Donor-atom distances to Cu^II (Å).

	pH 7.0	pH 9.0
O(G45)	2.62	3.24
N(H46)	1.96	1.76
Oε1(D112)	1.73	1.72
Oε2(D112)	3.25	3.55
N(H117)	2.06	1.99
Oε1(E121)	2.67	2.24
Oε2(E121)	3.94	3.37

Figure 7.

Active-site region showing the H35-P36 interaction in C112D/M121E azurin at pH 7.0 (2.1 Å, a, PDBID: 3NP3) and pH 9.0 (2.25 Å, b, PDBID: 3NP4). 2F_o-F_c maps are displayed at the 1σ level. Nitrogen atoms are blue; oxygen atoms are red.

Figure 8.

C_α structural alignment of C112D/M121E azurin at pH 7.0 (2.1 Å, a, PDBID: 3NP3, white) with the structure solved at pH 9.0 (2.25 Å, b, PDBID: 3NP4, slate).

The introduction of E121 as a bona fide ligand would lead to overlap between the O 2p/2s orbital’s of the carboxylate with the 3d_z2 of Cu^II. The ensuing destabilization of 3d_z2 would bring it closer to the frontier 3d_x2-y2 orbital, promoting admixture.

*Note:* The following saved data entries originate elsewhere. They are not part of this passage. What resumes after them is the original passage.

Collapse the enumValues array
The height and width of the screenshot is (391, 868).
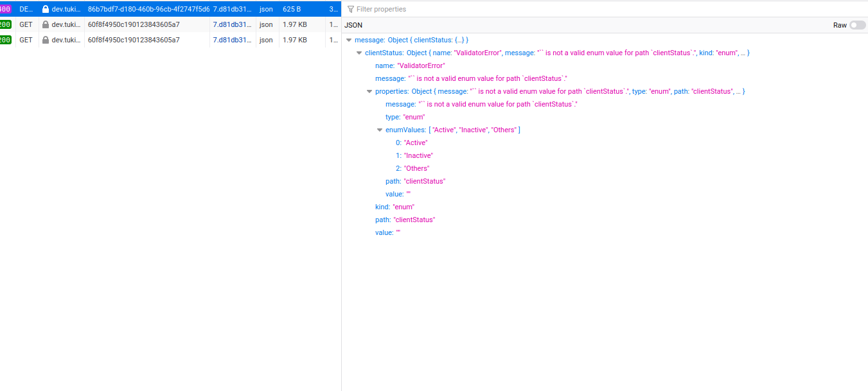pos(380,130)
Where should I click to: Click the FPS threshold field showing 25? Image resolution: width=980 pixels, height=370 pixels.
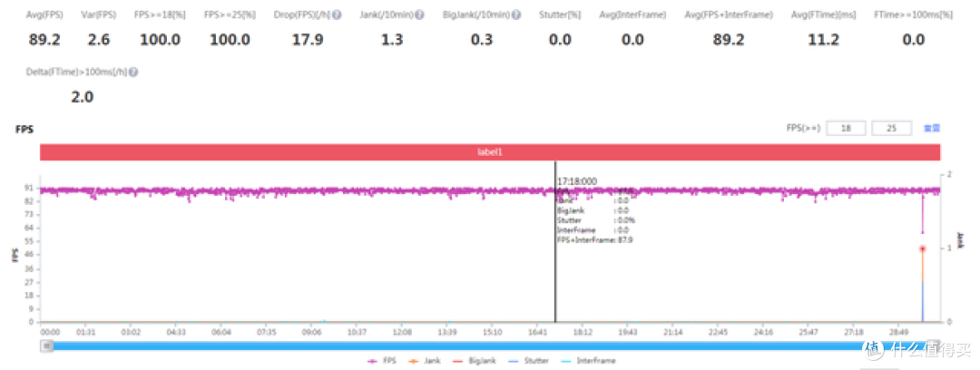(x=891, y=129)
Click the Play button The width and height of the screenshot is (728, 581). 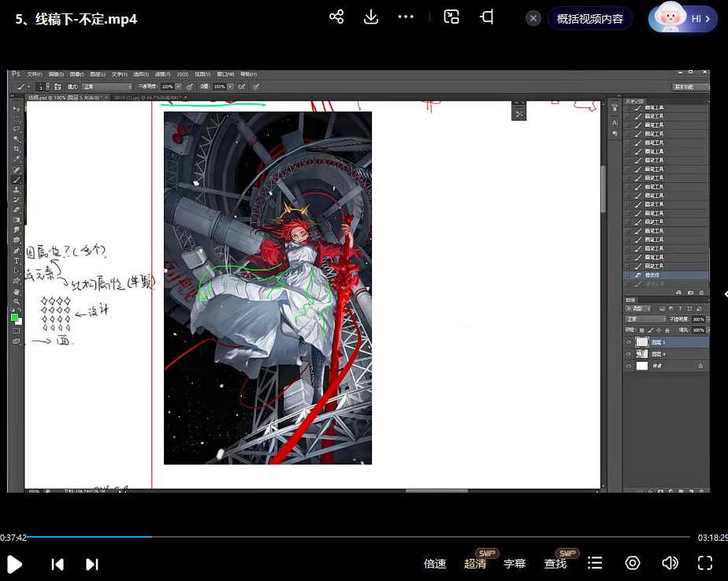pyautogui.click(x=14, y=564)
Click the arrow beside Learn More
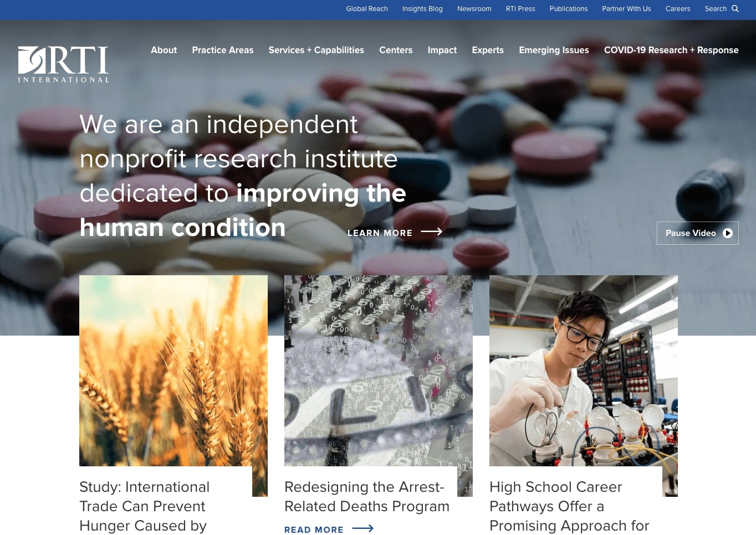Image resolution: width=756 pixels, height=535 pixels. pyautogui.click(x=431, y=232)

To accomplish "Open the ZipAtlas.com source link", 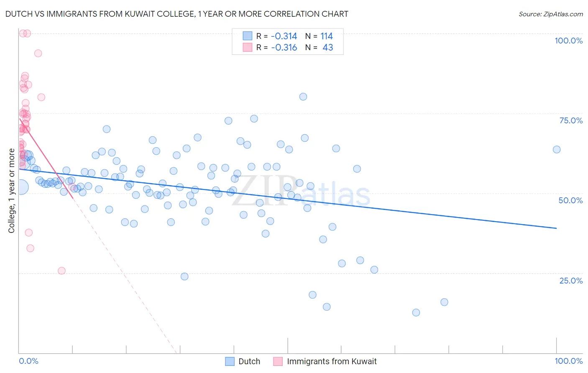I will pyautogui.click(x=551, y=14).

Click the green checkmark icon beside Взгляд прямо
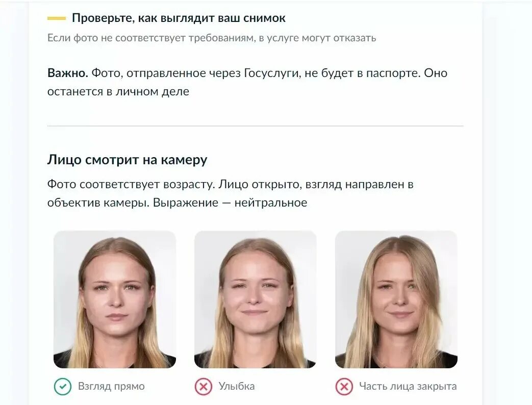(62, 386)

Thus the g_⊥ anisotropy observed in the pH 10.0 EPR spectrum is likely attributable to 3d_z2 mixing into the frontier molecular orbital wavefunction.

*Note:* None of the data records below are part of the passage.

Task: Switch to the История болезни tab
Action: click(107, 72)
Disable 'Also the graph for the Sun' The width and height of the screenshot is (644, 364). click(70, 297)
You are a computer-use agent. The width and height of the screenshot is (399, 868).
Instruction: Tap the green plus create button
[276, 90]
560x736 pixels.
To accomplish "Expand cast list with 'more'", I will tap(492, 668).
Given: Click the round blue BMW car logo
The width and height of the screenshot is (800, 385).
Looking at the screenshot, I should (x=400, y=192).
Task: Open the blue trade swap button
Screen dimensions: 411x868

The decrease in reduction potential at elevated pH is, not surprisingly, a consequence of enhanced ligand field strength originating in E121 coordination as well as stronger Cu^II-imidazole interactions. That said, the high (~ 300 mV) reduction potential measured between pH 5.5 and 7.5 – even in the presence of a deprotonated axial carboxylate – demands discussion. Previous work on the type 1/1.5 M121H protein⁴² implicated protein flexibility as permitting ligation of the engineered axial histidine; in this case ligation was observed to be imidazole protonation state dependent. In short, when it is possible for H121 to ligate Cu^II, it will do so. In the present case, the deprotonated E121 is capable of ligating Cu^II, but does not. The H35/H46 interaction appears to impose a structural constraint on the protein; thus a rack mechanism is in operation.^2,43 This structural frustration must, as has been proposed time and again for bona fide blue copper sites, account for the elevated potential. Though not operating in M121H azurin, rack mechanisms cannot be entirely dismissed in reduction potential tuning of protein-bound copper.

Conclusions

The elevated reduction potential of C112D/M121E azurin at pH 7.0 is attributable to rack-induced structural frustration. Spectroscopic studies demonstrate that axial carboxylate ligation is not protonation-state dependent. pH-dependent X-ray diffraction data reveal that structural constraints on the inner coordination sphere prevent the rearrangement required to permit ligation of Cu^II by Glu121. In light of these findings, the rack hypothesis for reduction potential tuning of Cu^II/I in azurin should be revisited; comparison to the behavior of M121H azurin suggests that such effects are case dependent, with seemingly subtle structural perturbations leading to vastly different redox behavior. The holistic role of the protein matrix in tuning the properties of bound metal ion cofactors must be appreciated in order to achieve design mastery over engineered constructs.

Figure 4.

Electronic absorption spectra of C112D/M121E azurin in pH 5.5 (blue) and 10.0 (red) aqueous solutions at 298 K.